When the lunate has collapsed, but the wrist joint is not terribly arthritic, the four carpal bones of the proximal row may simply be removed. This allows the distal row (the other four bones) to slide down a bit and begin moving against the forearm bones instead. Without the proximal row of bones, the wrist loses its ability to perform complex movements. It becomes more of a hinge joint like the knee.

The advantage is that there is still a good deal of wrist motion. That's better than having a wrist fusion, which is another surgical option. Proximal row carpectomy is not the first line of treatment for this condition. It's really considered a salvage procedure. That means it's a way to save motion at the wrist. A proximal row carpectomy is a good solution when the patient needs a flexible wrist more than a strong one. It is used when there is advanced disease to try and avoid fusing the wrist and losing all motion.

There are some potential disadvantages to proximal row carpectomy. After the carpectomy, the main load on the wrist with grip and functional activities goes through the new capitate-radius joint. This is where the capitate bone of the wrist now joins the radial bone of the forearm.

In this study, 21 patients with stage III or IV (advanced) Kienböck's disease were followed for an average of 10 years. The range was from four to 17 years. They all had a proximal row carpectomy for advanced Kienböck's disease. The condition was diagnosed by clinical exam and X-rays.

Outcomes were measured by pain, motion, grip strength, and function. Disability was assessed using two tools: the Quick Disabilities of the Arm, Shoulder, and Hand (Q-DASH) and the Patient-Related Wrist Evaluation (PRWE). These self-reported surveys are both reliable and valid to measure results mentioned. Patient satisfaction was also measured on a scale from extremely satisfied to extremely dissatisfied.

X-rays were taken right after the carpectomy and at the final follow-up appointment.
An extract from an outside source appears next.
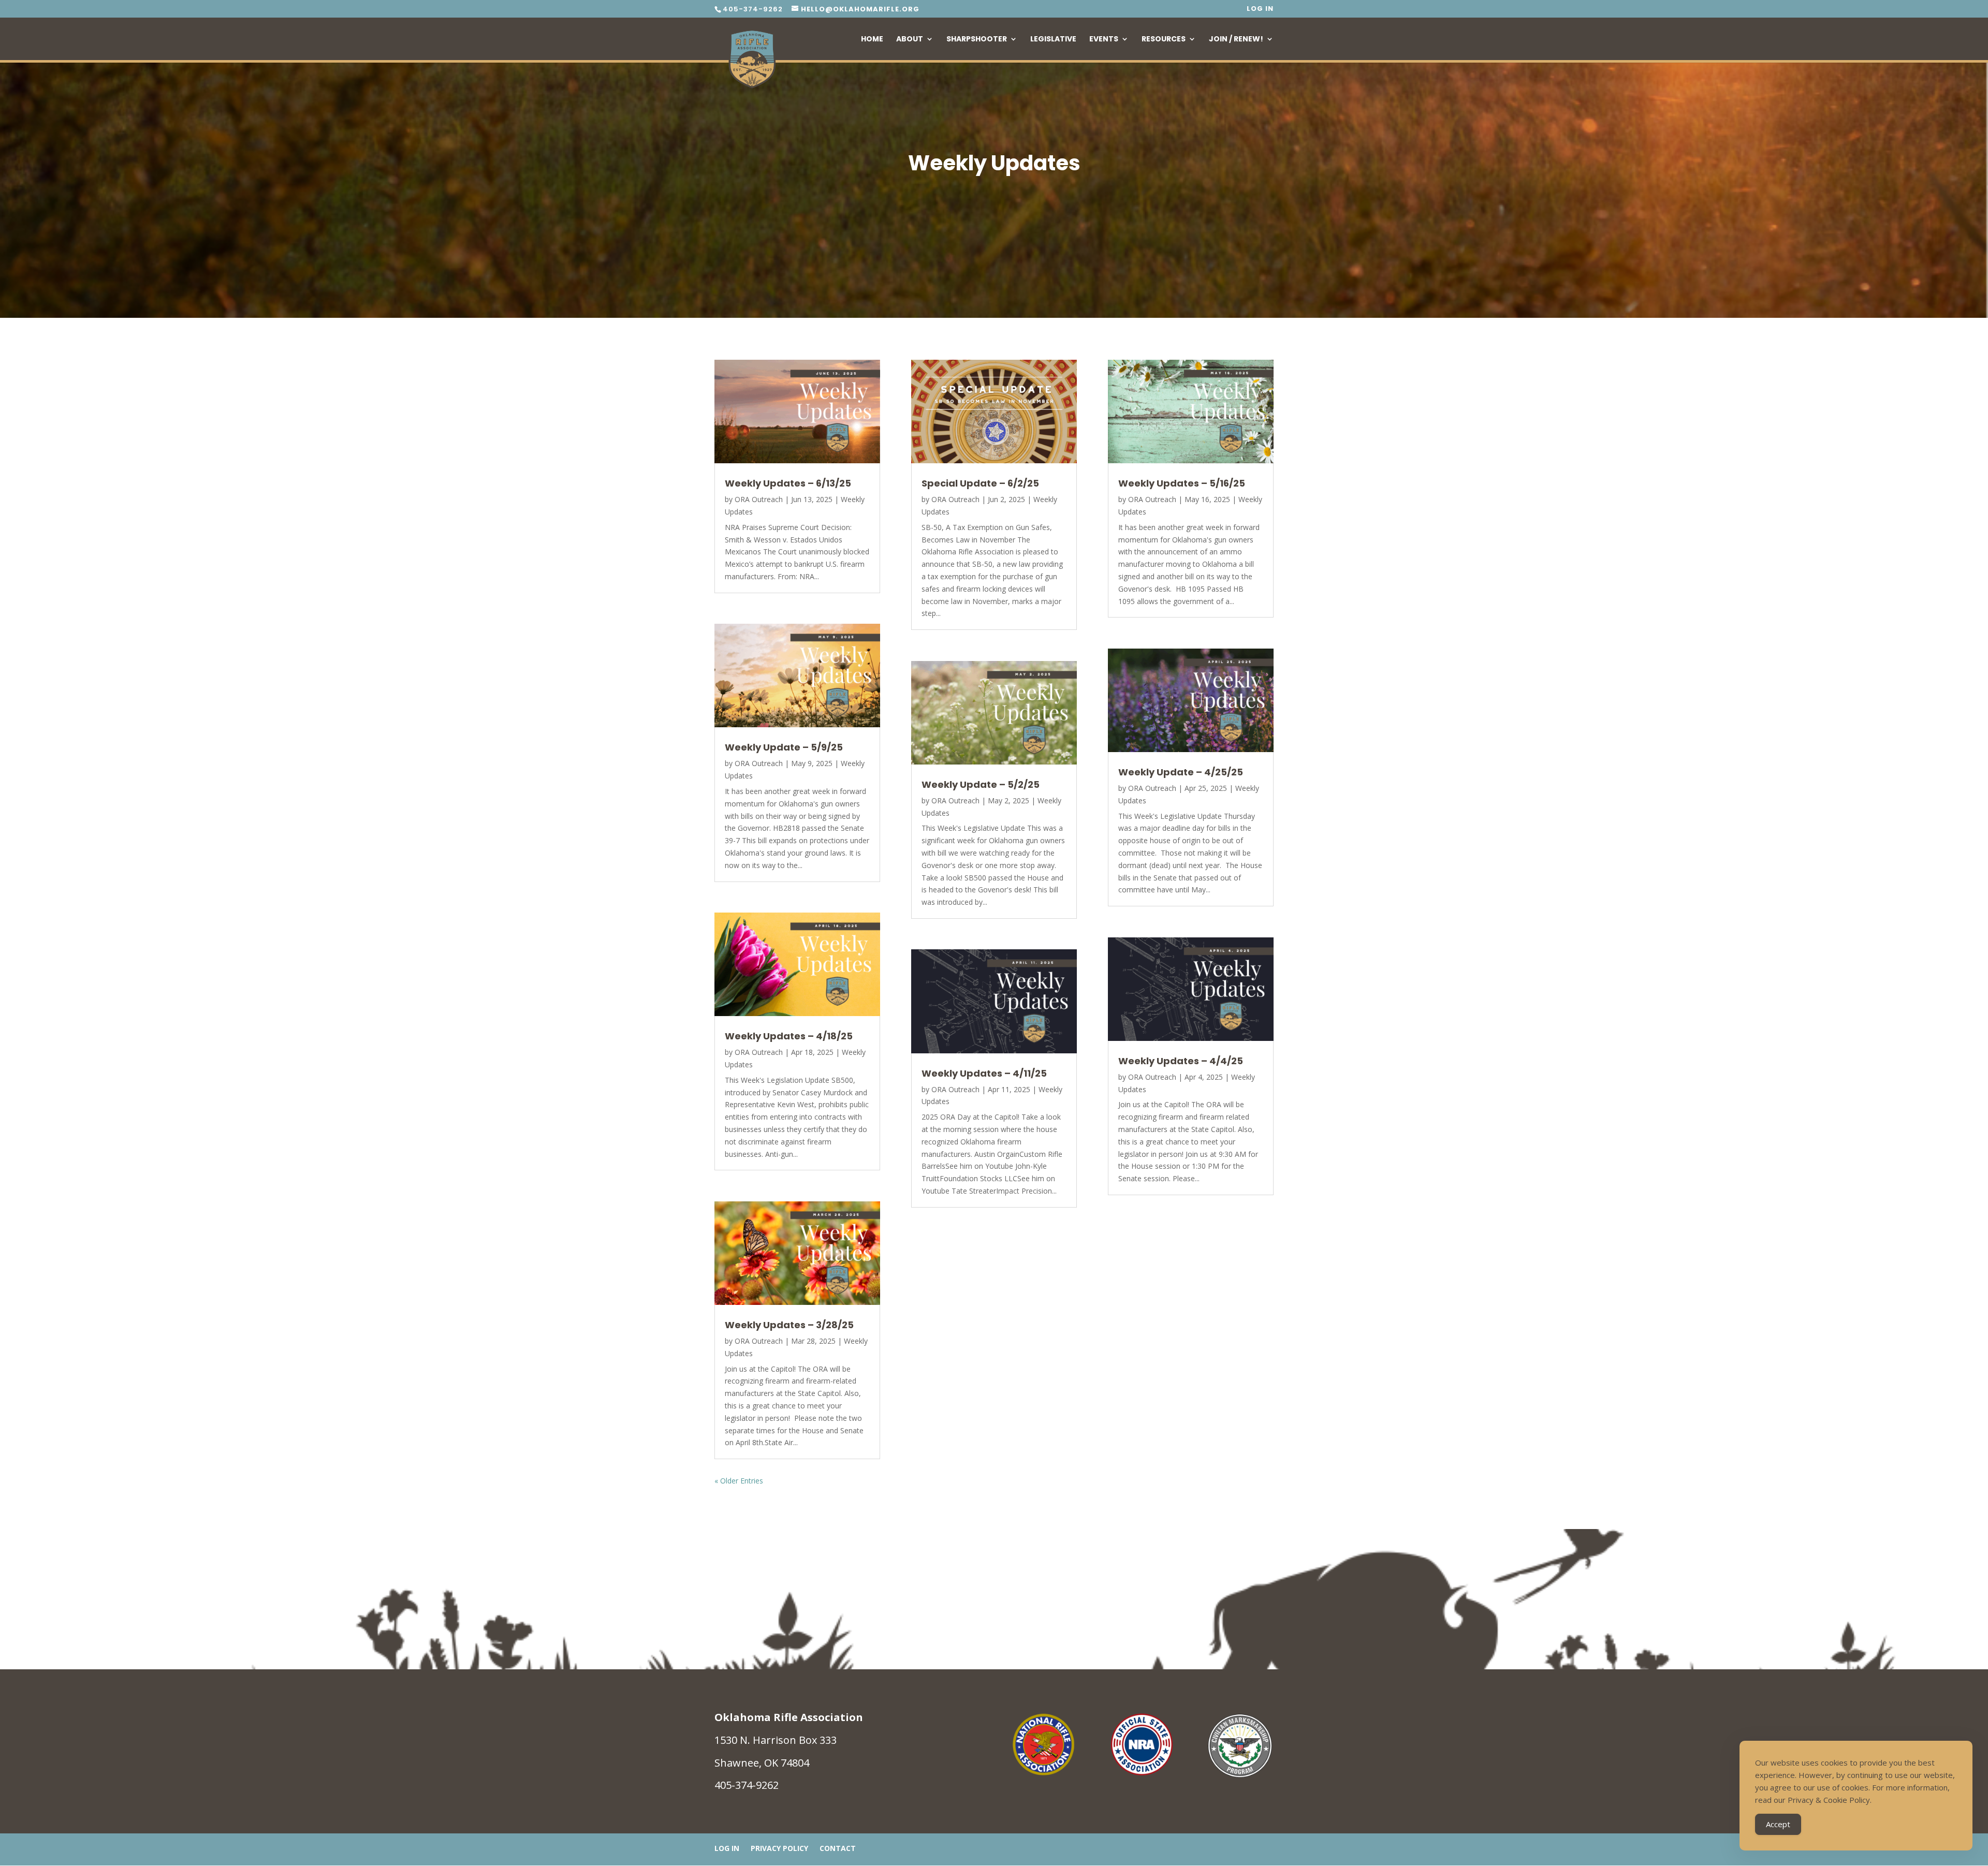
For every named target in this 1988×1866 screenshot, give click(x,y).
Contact (838, 1849)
The main area of interest was the joint space between the capitate and the radius. Narrowing of the joint space is a possible negative outcome of the surgery.

Most of the patients (89 per cent) were either satisfied or extremely satisfied with the results. No one was dissatisfied. But half the group reported mild pain that could account for less than 100 per cent satisfaction.
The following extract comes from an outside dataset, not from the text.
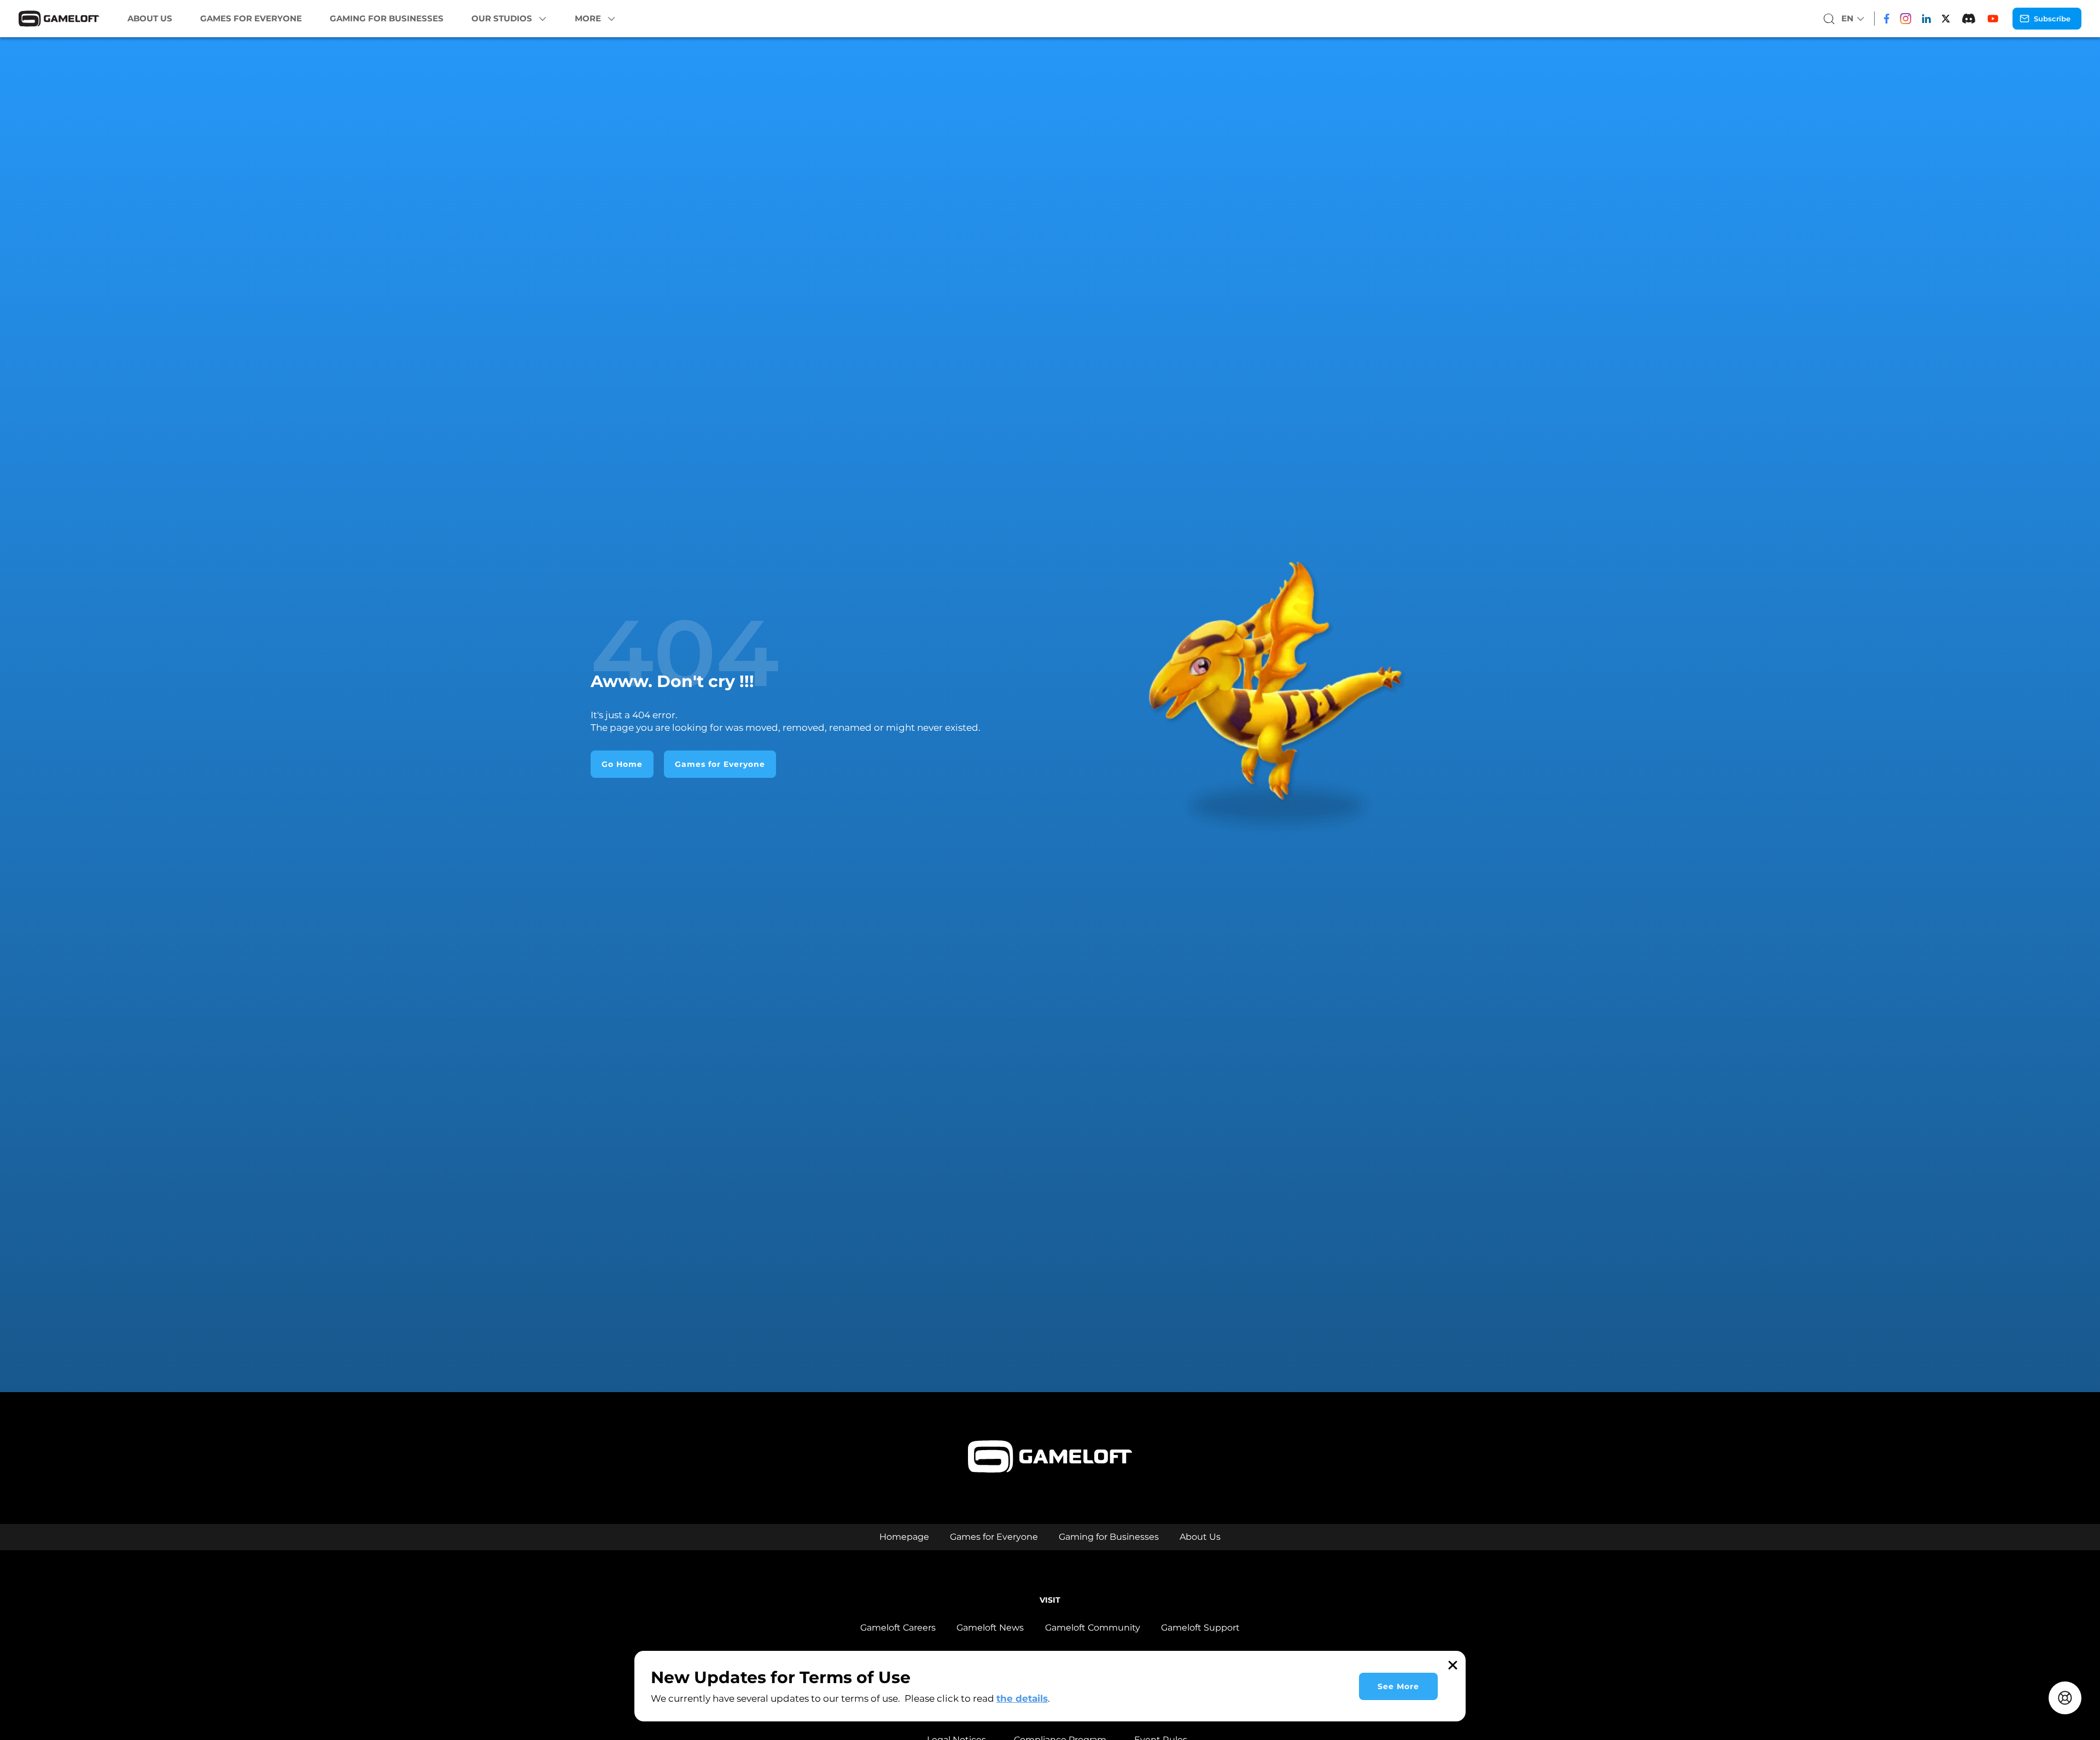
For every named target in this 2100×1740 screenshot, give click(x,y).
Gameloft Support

Although the patients weren't having any symptoms of it, degeneration of the radiocapitate joint was seen on X-rays in almost everyone. Joint narrowing ranged in degree from mild to severe. Most of the patients were able to return to their jobs without any problems. Only one manual laborer was unable to go back to his previous occupation.

Failure was defined as persistent pain requiring a wrist fusion. All failures occurred in patients for different reasons. In one case, cysts formed in the capitate and the patient had a full thickness defect in the joint cartilage. In another case, the bones of the wrist were jammed together causing weakness and instability.

This may be the longest study done looking at the long-term results of proximal row carpectomy for advanced Kienböck's disease. The authors admit they still were unable to say when a carpectomy should be done. Using joint cartilage between the capitate and radius as a basis for decision didn't pan out. And some of their results conflicted with the results of other studies suggesting the need for continued investigation of this problem.


Alexander S. Croog, MD, and Peter J. Stern, MD. Proximal Row Carpectomy for Advanced Kienböck's Disease: Average 10-Year Follow-Up. In The Journal of Hand Surgery. September 2008. Vol. 33A. No. 7. Pp. 1122-1130.